» **Written tasks**
1. According to the solar cycle passage, at what rate did Cycle 24 begin its migration compared with the previous two solar cycles?
2. Write out the solar cycle passage word for word, beginning at the words "One big difference" and stopping after "the solar cycle.".

One big difference between Solar Cycle 20 and the other solar cycles of the modern instrument record is that just over half way through the cycle, the neutron count returned to levels of solar minima and remained there for the balance of the cycle. That is shown in Figure 3 above which also shows that the neutron count of Solar Cycle 24 is yet to depart from levels associated with previous minima, three years into the solar cycle.

Further to the post on Solar Cycle 24 length based on Altrock’s green corona diagram at:

http://wattsupwiththat.com/2012/01/08/solar-cycle-24-length-and-its-consequences/, Altrock noted the slow progress of Solar Cycle 24 in mid-2011. From Altrock, R.C., 2010, “The Progress of Solar Cycle 24 at High Latitudes”:

“Cycle 24 began its migration at a rate 40% slower than the previous two solar cycles, thus indicating the possibility of a peculiar cycle. However, the onset of the “Rush to the Poles” of polar crown prominences and their associated coronal emission, which has been a precursor to solar maximum in recent cycles (cf. Altrock 2003), has just been identified in the northern hemisphere. Peculiarly, this “rush” is leisurely, at only 50% of the rate in the previous two cycles.”

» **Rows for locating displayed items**
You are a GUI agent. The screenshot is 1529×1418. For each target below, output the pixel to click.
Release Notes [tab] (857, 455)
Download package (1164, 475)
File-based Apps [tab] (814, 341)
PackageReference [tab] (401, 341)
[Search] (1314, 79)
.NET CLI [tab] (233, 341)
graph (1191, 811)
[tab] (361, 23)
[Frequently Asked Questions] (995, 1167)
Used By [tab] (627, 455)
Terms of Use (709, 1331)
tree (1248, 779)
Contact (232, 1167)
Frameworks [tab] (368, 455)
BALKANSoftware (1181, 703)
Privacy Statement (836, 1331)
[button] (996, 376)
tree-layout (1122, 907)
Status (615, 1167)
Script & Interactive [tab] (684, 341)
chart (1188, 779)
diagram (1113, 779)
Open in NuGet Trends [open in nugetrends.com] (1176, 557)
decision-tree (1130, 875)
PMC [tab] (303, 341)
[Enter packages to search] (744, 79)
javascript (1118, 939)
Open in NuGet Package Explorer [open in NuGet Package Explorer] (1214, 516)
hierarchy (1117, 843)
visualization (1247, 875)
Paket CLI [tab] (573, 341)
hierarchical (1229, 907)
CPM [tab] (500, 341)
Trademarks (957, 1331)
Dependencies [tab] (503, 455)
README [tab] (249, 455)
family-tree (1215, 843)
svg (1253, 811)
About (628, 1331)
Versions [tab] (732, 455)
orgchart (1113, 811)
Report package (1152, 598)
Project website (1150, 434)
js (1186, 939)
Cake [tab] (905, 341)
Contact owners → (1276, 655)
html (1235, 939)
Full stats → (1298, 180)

--

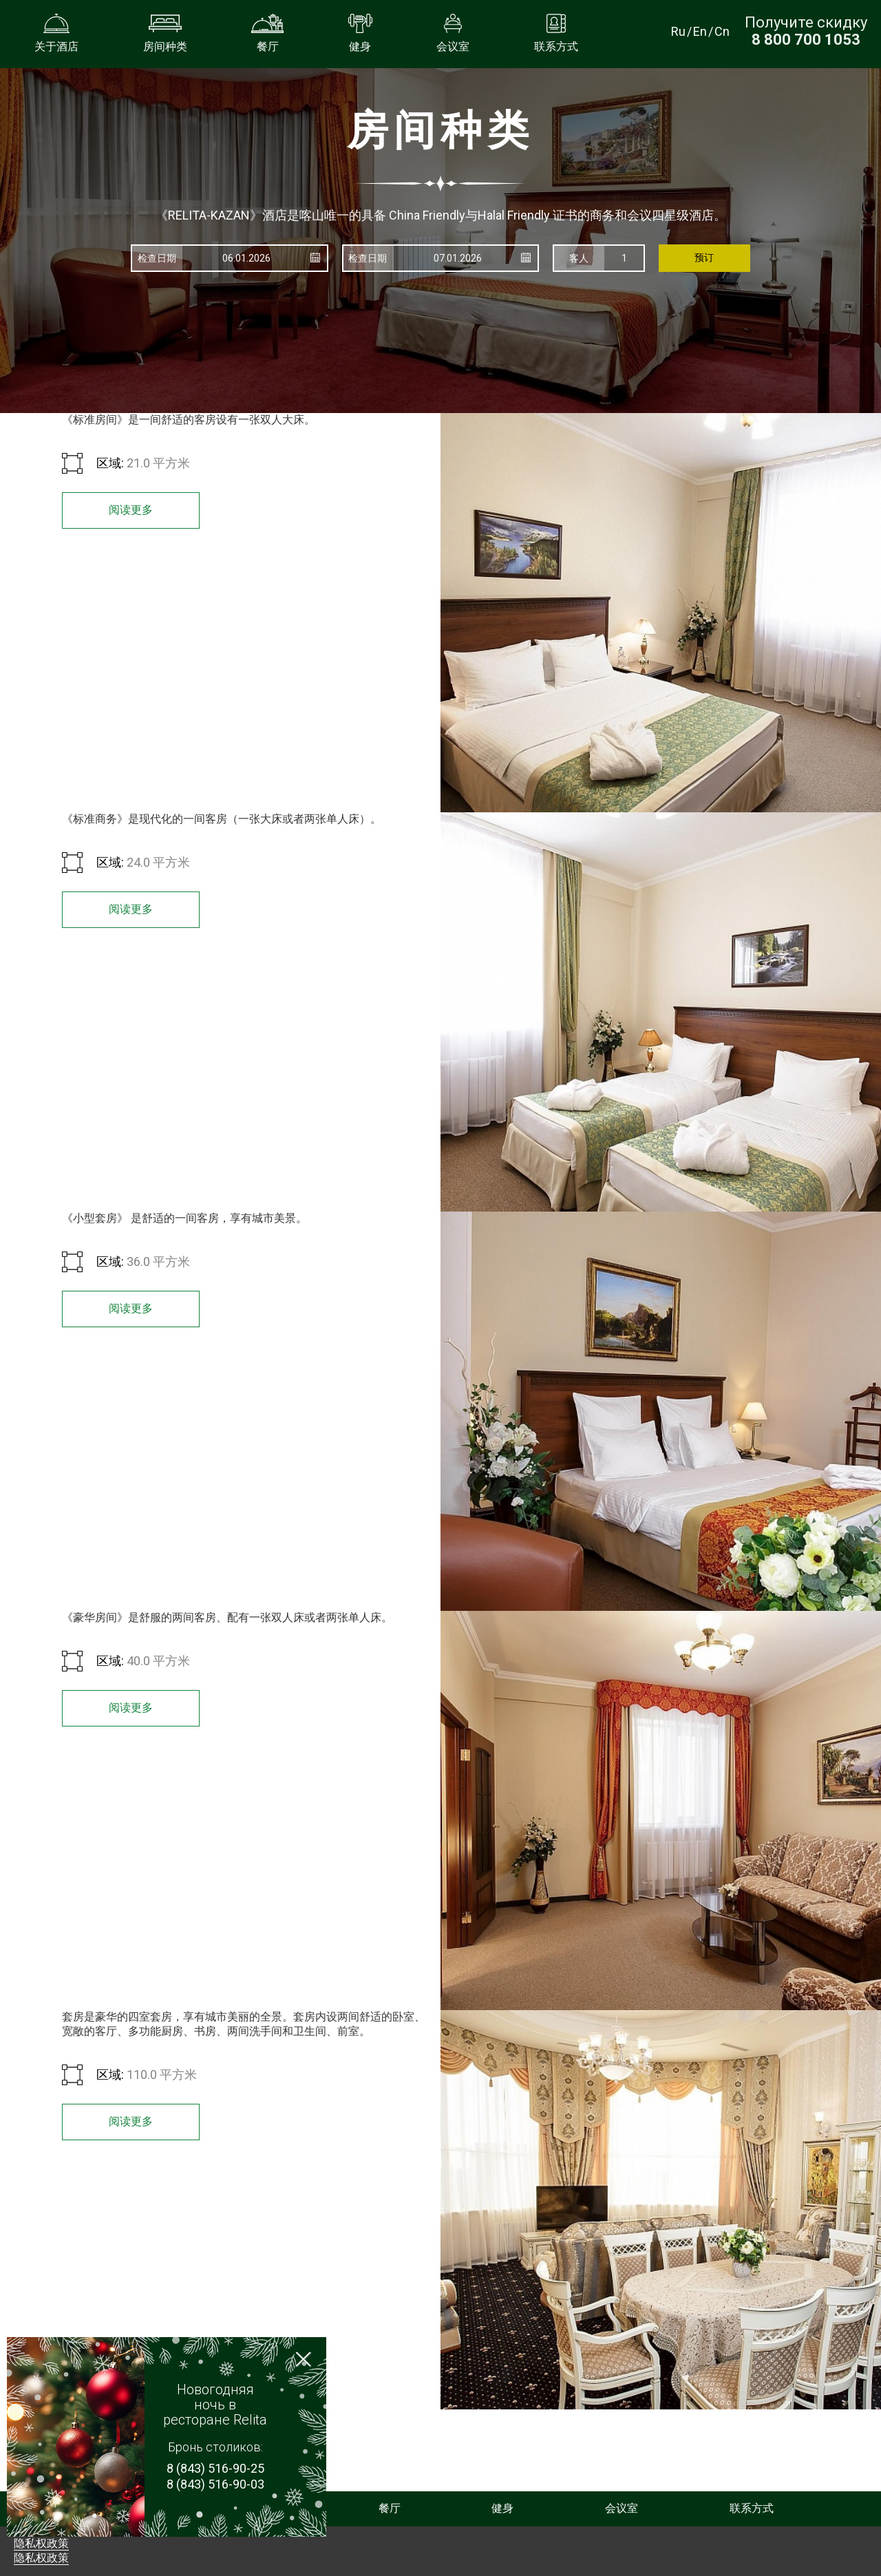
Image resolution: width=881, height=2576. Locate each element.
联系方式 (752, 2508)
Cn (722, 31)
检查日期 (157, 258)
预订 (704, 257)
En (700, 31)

» **Results**
1. It began 40% slower than the previous two solar cycles.

2.
One big difference between Solar Cycle 20 and the other solar cycles of the modern instrument record is that just over half way through the cycle, the neutron count returned to levels of solar minima and remained there for the balance of the cycle. That is shown in Figure 3 above which also shows that the neutron count of Solar Cycle 24 is yet to depart from levels associated with previous minima, three years into the solar cycle.